You all know that I've had some major ups and downs this past year, related to Wyatts school, and dealing with his autism. I've been under a lot of stress dealing with his teachers, making changes to his Individual Education Plan, struggling to find him the services he needs to function at the highest level he can. It's a constant battle, and sometimes it's exhausting. Sometimes dealing with raising a child with a disability can cloud my vision, and make me lose sight of what's really important, and that is the incredible joy this little boy brings to me every day. There are still major issues that need to be worked on with him, in terms of his education, but I'm not going to talk about those today.
Today, I'm choosing to focus on what makes Wy so unique, and so special. Wy looks at the world in a totally different way than you or I do. Things that we don't think twice about, things that are mundane and ordinary to us are endlessly fascinating, and magical to him.

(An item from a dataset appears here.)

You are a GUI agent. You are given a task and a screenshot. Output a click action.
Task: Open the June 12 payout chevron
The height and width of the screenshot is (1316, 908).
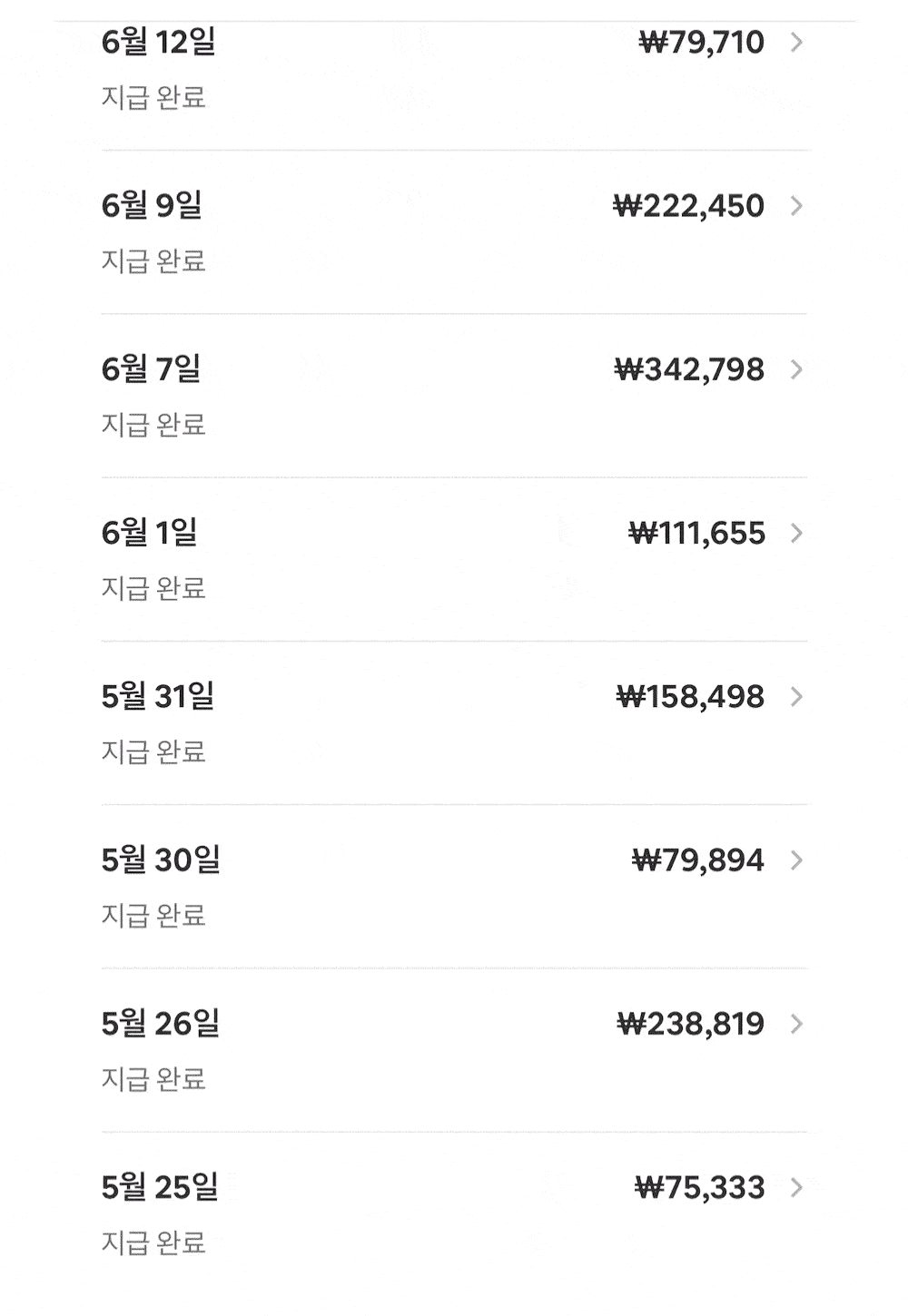point(796,43)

Automatic doors, for example. I never used to think twice about walking into a grocery store, but when Wy's with me, just passing through the door becomes an adventure. It's new to him every time. We stand outside the door, and he runs up to it, and when it opens, he laughs and jumps up and down in pure 6 year old delight. Then he wants to wait for it to close and do it again, so we do! People walk past and stare, some try to be helpful and encourage him to go in, but Wy's working on his own timetable, so I politely thank them, and let him move at his pace.

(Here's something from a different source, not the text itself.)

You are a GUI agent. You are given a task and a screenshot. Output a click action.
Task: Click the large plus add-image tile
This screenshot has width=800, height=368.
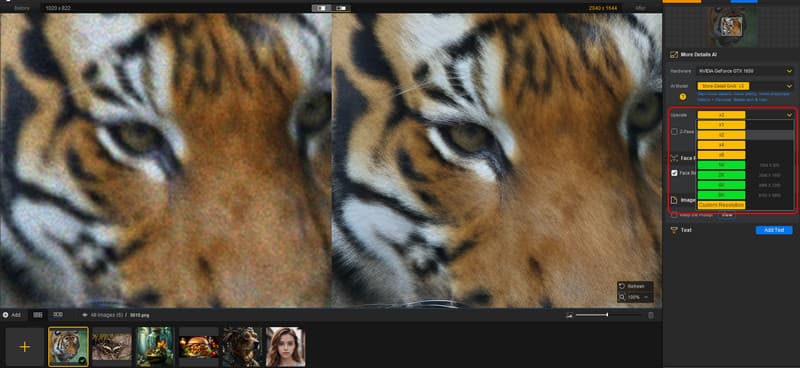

Exits on the highway are another source of delight for him. He loves to watch the numbers go up or down, and anticipates each one, telling me which exit is coming up, and if we're getting off at Nana's exit, or Daddys, or the exit for the mall. To me, exits are an indication of where I'm going, to Wy, they're a source of order and structure in what can be a chaotic and confusing world for him.
Music is another of Wy's great loves. If you've ever called my house and gotten the answering machine, you've heard him singing. What amazes me, is that he's got an incredible sense of pitch. If he's singing along with something and the song is too low for him, he'll jump up an octave, but still stay in tune! I've never known a 6 year old to do that, I find that amazing. His brother John and his cousins Nikkie and Stevie all play guitar, and Wy loves to be around them when they're playing, it gives him so much joy. Somewhere along the way, Wyatt decided that my mother plays the banjo (which, if you've ever met my mother is REALLY funny). Every time we go to my parents house, Wy asks Nana to get her banjo and play. We've tried to tell him Nana doesn't have a banjo, but that's his reality, and he's sticking to it!
Wy has more fun riding the garden cart down the hill in my parents backyard than most kids have at an entire amusement park. To him, Cheese Doodles are mana from heaven, Apple juice is the necter of the Gods, trains were put on this earth for his enjoyment, and Salem, our cat, is his best friend ever. A rainy day is the perfect time to go outside and dance, lightning and fireworks are both equally exciting, and elevators are the best thing in the mall.
At this point in my life, it would be so easy to get caught up in the material, and the mundane, to fixate on things that ultimately are unimportant. Having Wy keeps me from doing that. Wy reminds me every day that what is most precious, most important, are the small moments, the inbetween spaces in our lives, where true connection takes place. For me, Wy IS that connection, and I try to carry what I learn from him into the rest of my life, the rest of my relationships. It's not always easy, but ultimately, it's worth it, for him, and for me.